Não podia estar mais de acordo com Henrique Barros: é política para tentar criar evidência, contando com as costas largas da responsabilidade individual, e que Rui Rio tire a app do banho-maria em que a mergulhou e dê de bandeja os votos do PSD, para tornar o que ainda é uma proposta, uma lei da República.

O caso da StayAway Covid é apenas um exemplo do “eu mando e faço como quero”, mantra que António Costa parece ter adoptado, e que o braço dado que Marcelo Rebelo de Sousa lhe vai dando, bem apertado, diga-se, parece que o consolida como conduta certa.

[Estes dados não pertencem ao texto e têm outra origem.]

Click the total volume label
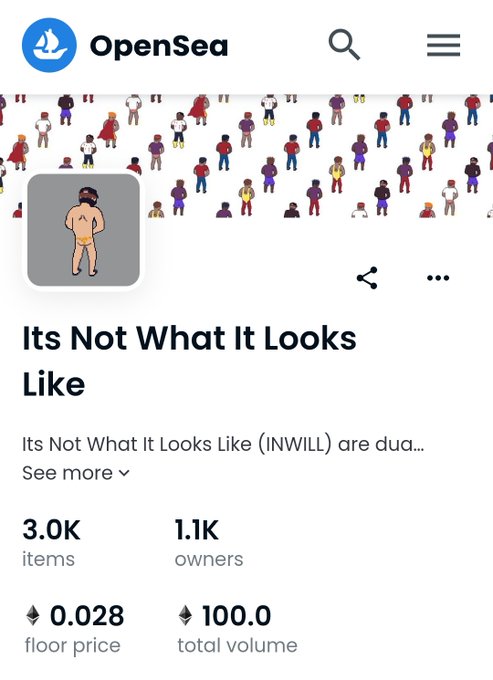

Quando o Tribunal de Contas (TdC) se pronunciou, este mês, sobre as alterações à lei da contratação pública, avisando que as novas regras destinadas a simplificar e flexibilizar procedimentos para a celebração de contratos e projectos — incluindo os que venham a ser co-financiados pela União Europeia (UE) através dos seus 2,9 mil milhões de euros de subvenções a fundo perdido — podiam potenciar práticas de conluio, cartelização e até de corrupção, António Costa utilizou a evidência do mandato único, com o acordo tácito do Presidente da República, para não reconduzir no cargo Vítor Caldeira. Evidência que não se sustenta na prática seguida nos últimos 43 anos do cumprimento de dois mandatos por todos os presidentes do TdC. E o paralelo estabelecido com a não recondução da ex-procuradora-geral da República, Joana Marques Vidal, colhe mal, sobretudo, pelo “ruído” que esse processo também suscitou e que só amplifica esta dúvida de base: se o parecer do TdC tivesse sido benevolente para o Governo de António Costa, Vítor Caldeira teria sido reconduzido no cargo, ou não?

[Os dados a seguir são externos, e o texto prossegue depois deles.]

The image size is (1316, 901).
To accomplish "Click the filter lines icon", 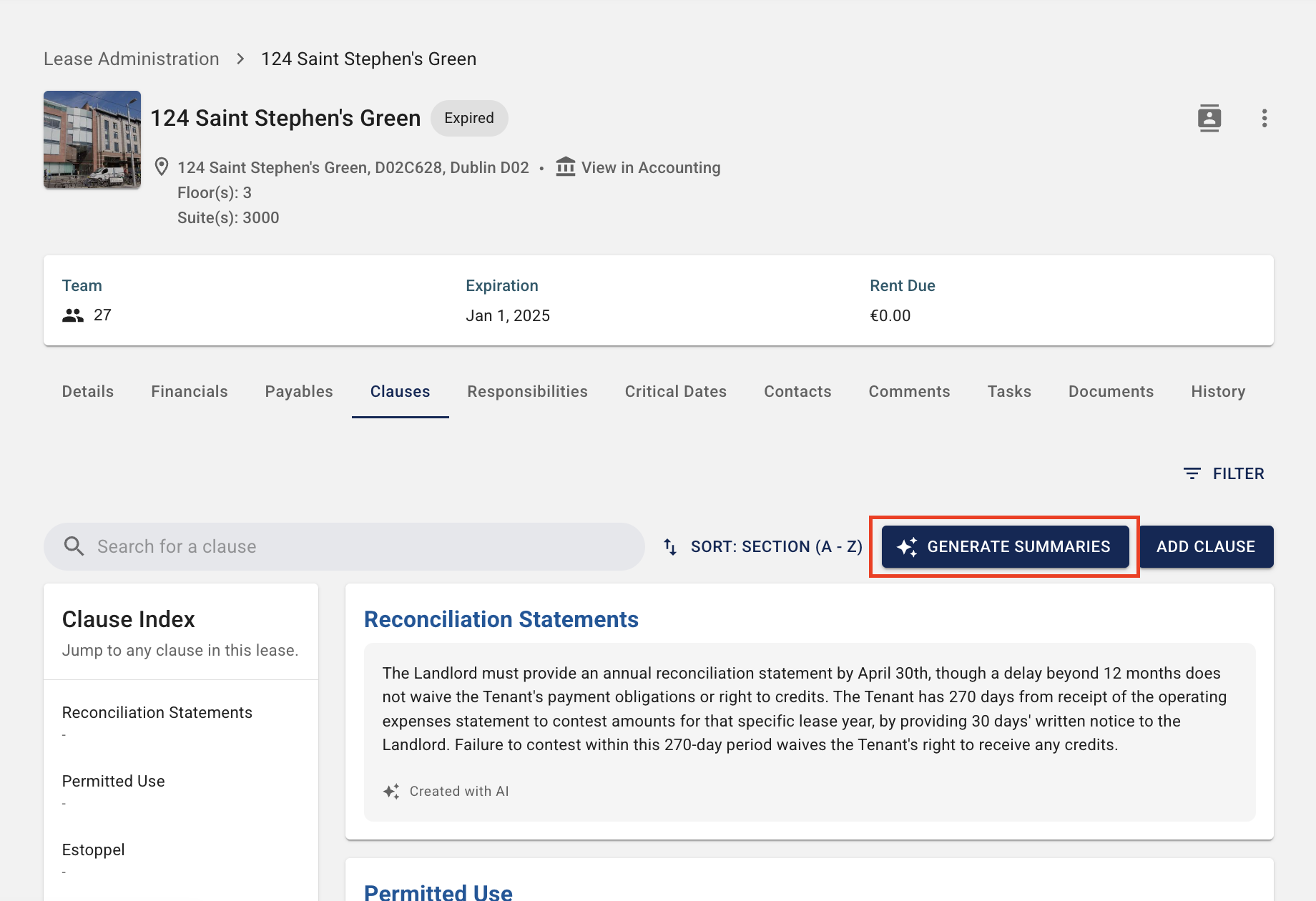I will [1192, 473].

O pior exemplo, o afastamento, de que soubemos em Agosto, de Ana Carla Almeida da Procuradoria Europeia. Esclareça-se que a Procuradoria Europeia (PE) foi criada pela UE com o propósito de investigar, processar e levar a julgamento os autores de infracções lesivas dos interesses financeiros da UE. O mecanismo de eleição dos procuradores pressupunha a indicação por cada Estado-membro de três candidaturas, e que a sua a avaliação, bem como a selecção do candidato ou candidata final, seria da responsabilidade de um painel europeu de 12 especialistas. Ao arrepio da decisão desse júri que classificou Ana Carla Almeida em primeiro lugar, o Governo nomeou o segundo classificado. Ao fazê-lo pouco se importou, porventura, com o efeito dessa subversão no juízo que faremos sobre como vai funcionar a PE. Será capaz de fazer bem, com correcção ética, liberta de interesses privados ou outros, e com imparcialidade? Mais, se o mérito intrínseco reconhecido à candidata seleccionada, para uma função, sublinhe-se, que não era de nomeação política, não chegou, faltava-lhe o quê?

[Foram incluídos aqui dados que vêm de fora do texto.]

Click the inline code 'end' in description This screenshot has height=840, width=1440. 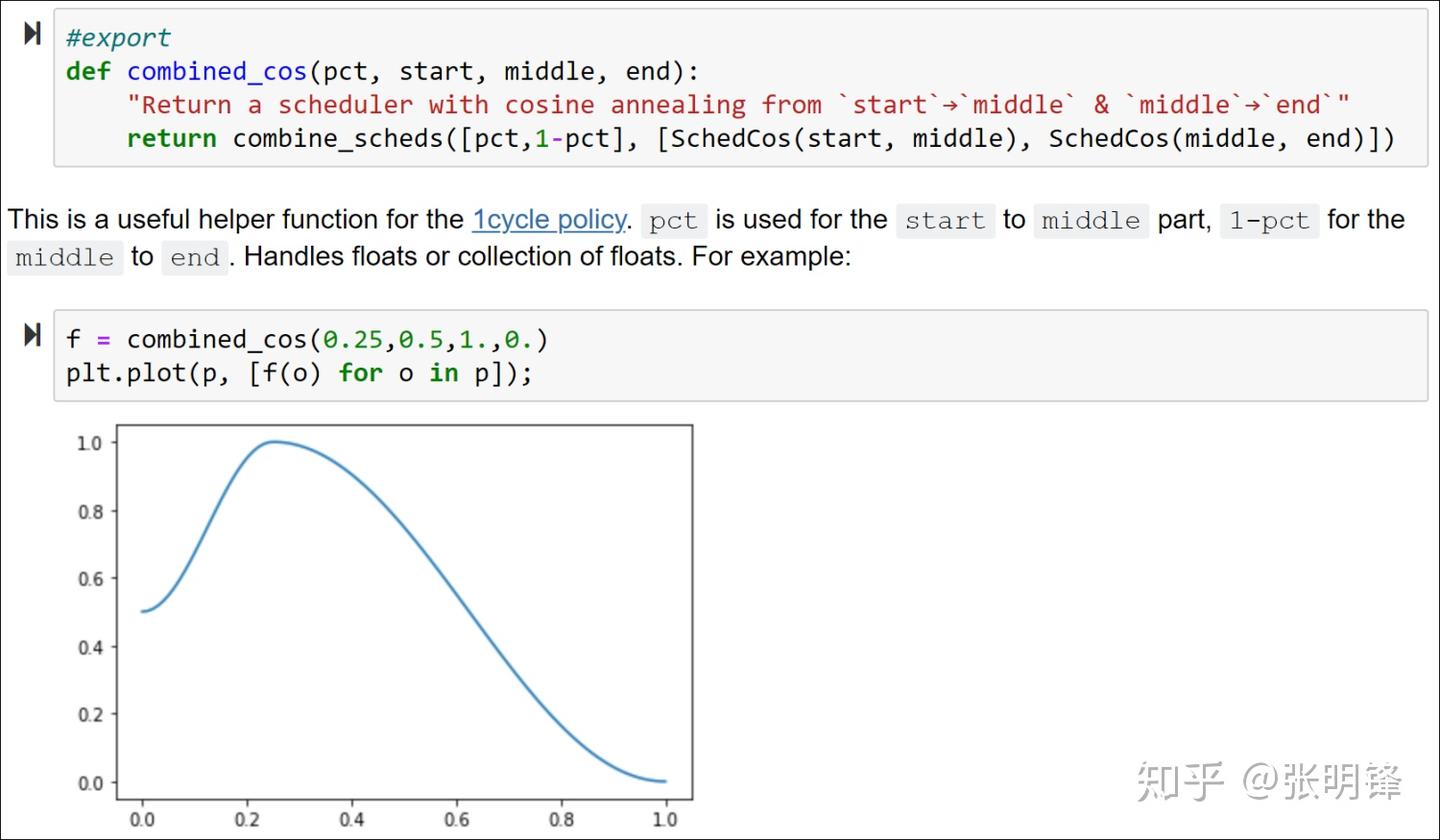coord(194,257)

O tempo que vivemos é, sim, de excepção, pela incerteza e o medo que a pandemia atrelou a si. Hannah Arendt avisou, há muito, que o medo é princípio de inacção. António Costa conta com isso? Talvez, se formos condescendentes e nos esquecermos que nem todas as regras são desprezáveis a seu contento, que não há garantias nem liberdades individuais supérfluas, e que o Estado, mesmo no “novo normal”, continua a ser de Direito.